Artist Scott Redford argues that there is no longer any difference between the contemporary art shown in public galleries and the commercial visual imagery used in shopping centres.
It has finally come to pass. We have become Them.
The best contemporary art show in Brisbane right now is Dina Broadhurst’s massive set of photo murals at the Chermside Westfield Shopping Centre (pictured above) and the best popular culture extravaganza is at the Queensland Art Gallery’s GOMA with Marvel: Creating the Cinematic Universe (below).
The latter is a display of the work of production designers, storyboard and previsualisation artists, costume and prop designers, and visual effects artists who make Marvel film franchises, some of which have been filmed on the Gold Coast. It’s the type of pop culture exhibition that used to be held in shopping centres or convention centres.
Dina Broadhurst is a young, art savvy, Sydney interior designer. Her huge fashion montage cut-ups at Westfield seem almost too easy until one realises how Broadhurst has brilliantly overcome Westfield’s problem of a constructing a huge, new wing that could potentially be full of empty shops. Its solution? Give Broadhurst not only the shop fronts to use but also huge swathes of every available wall. By co-opting fashion’s visual language, Broadhurst amplifies it, with what looks like a nod to Jeff Koons, James Rosenquist and perhaps even Salvador Dali.
Our state and federal governments have now annexed the Contemporary Art they once merely tolerated.
The genius here is Broadhurst’s mastery of scale. Her cut-ups are overblown enough to swamp the commercial imagery around them without really taking anything away from the commerce, because she is using the same language as the visual merchandisers in the Westfield shops. In short, this is Wow Factor 101.
There’s a story about a king who ordered an ever better and better map of his kingdom until finally the map became as big as his kingdom. This is also the story of contemporary art and our major cultural institutions. NGV, QAGOMA, AGNSW, MCA… they all want one thing — the biggest audience numbers to please their “king” which is the Australian state and federal governments who employ them.

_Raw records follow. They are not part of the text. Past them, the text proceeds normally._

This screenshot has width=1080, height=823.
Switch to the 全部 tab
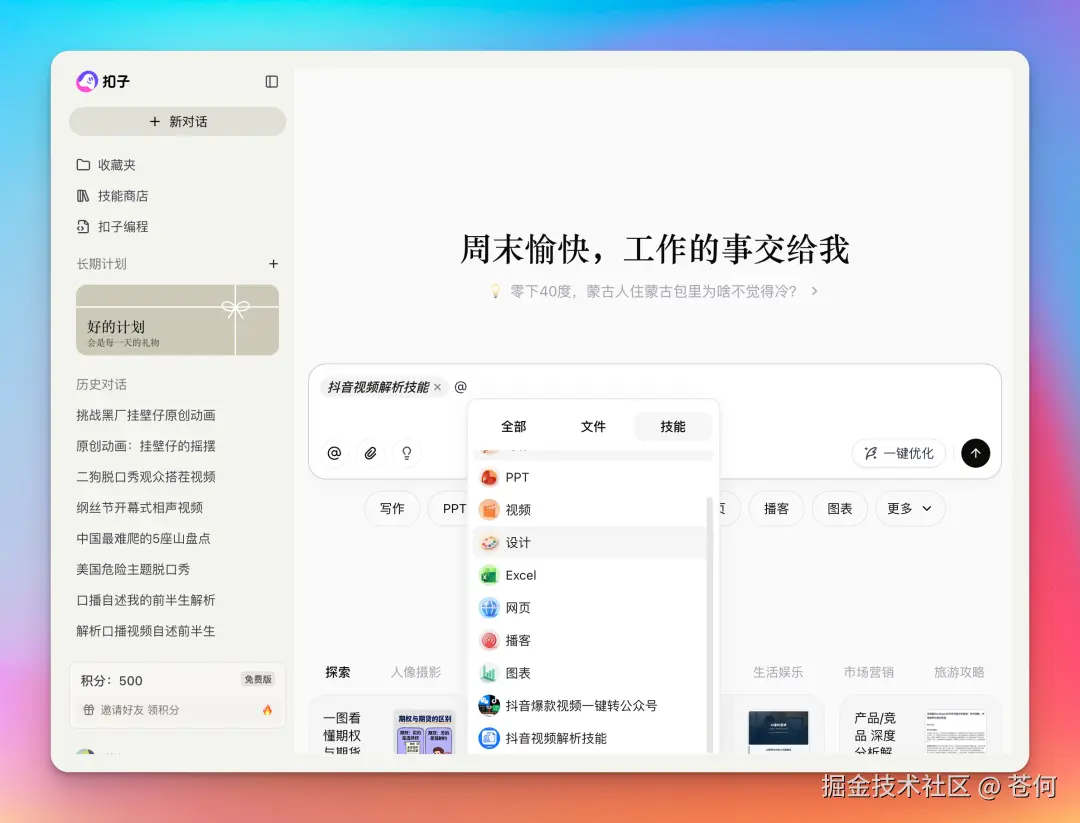pos(513,426)
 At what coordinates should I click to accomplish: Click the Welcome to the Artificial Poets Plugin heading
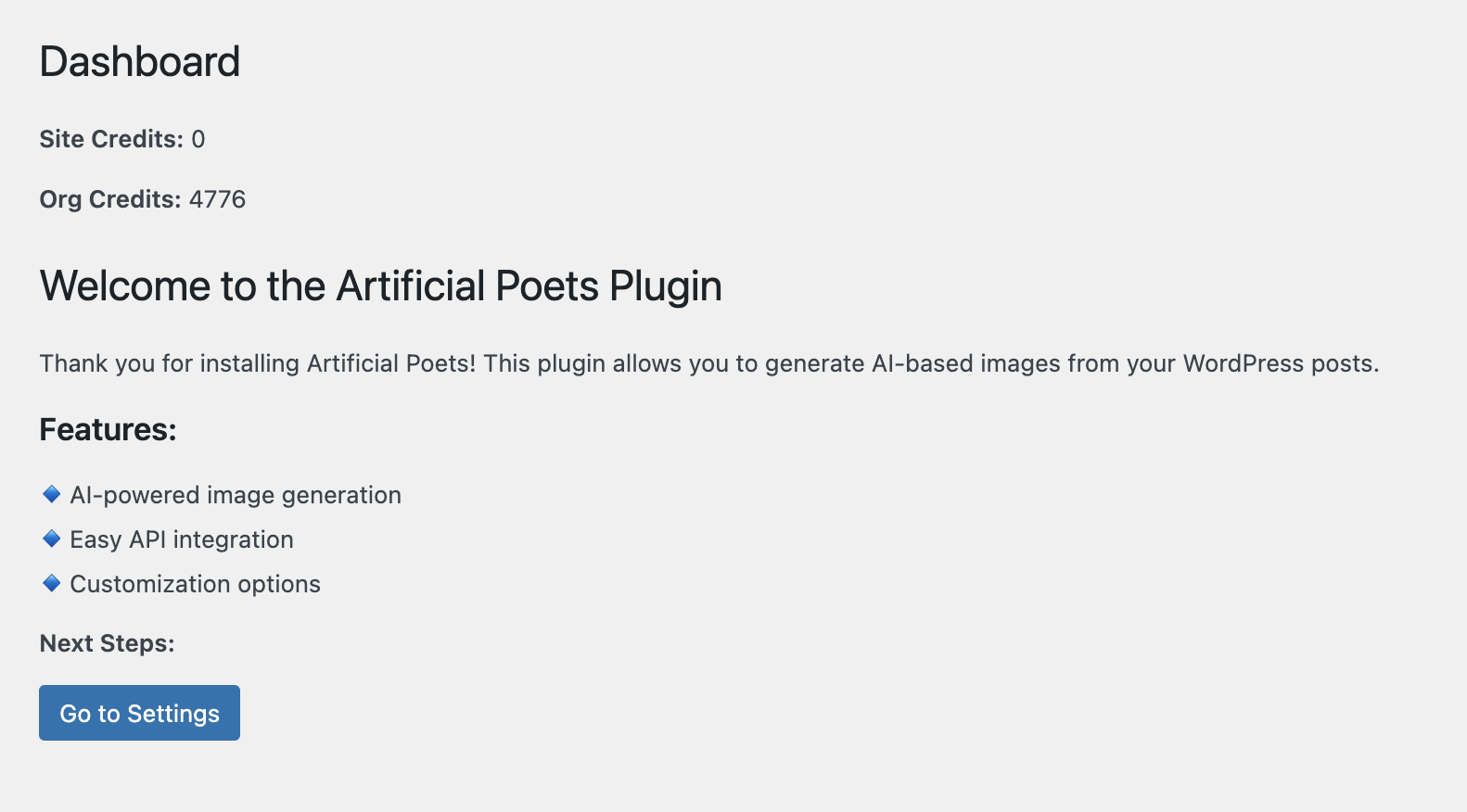point(380,285)
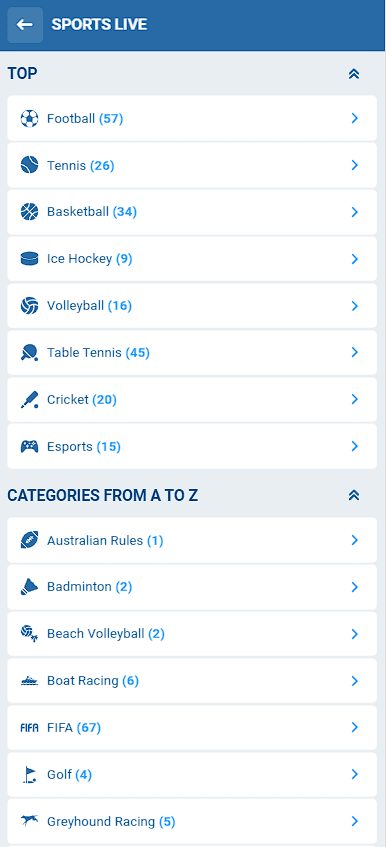Open Beach Volleyball (2) listing

click(x=192, y=634)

Stand in a Westfield or GOMA and blur your eyes and both look and feel the same; certainly the architecture is the same.
In this singular effort to attract more and more visitors, our once happily conservative art institutions have had to change. Our state and federal governments have now annexed the Contemporary Art they once merely tolerated. Cafes, baby crèches, over 55- evenings, young hipsters’ evenings with bars and music, face painting and cupcakes abound in our public art galleries. Contemporary art (and the traditional art of previous times they also show) has been rendered the equivalent of family fun in a free, air-conditioned setting. The more our art institutions ape the trappings of the public spaces in the real world, the more the differences that distinguished lofty art institutions from the real world, shrink.
Stand in a Westfield or GOMA and blur your eyes and both look and feel the same; certainly the architecture is the same. Stand and admire a beautiful huge glamour portrait of actor Eddie Redmayne outside the Louis Vuitton store at Pacific Fair on the Gold Coast and then stand in front of an equally glamorous life size portrait of a Maori warrior at GOMA in Brisbane and one realises that these objects are the same, even down to the subtle and complex play of identity in each photograph.
Contemporary art is essentially the same as any profane object in the real world but the ‘art world’ loves to think of itself as superior to the ‘real world’. In the beginning there was ‘the image’ but now the contemporary ‘popular image’ has won.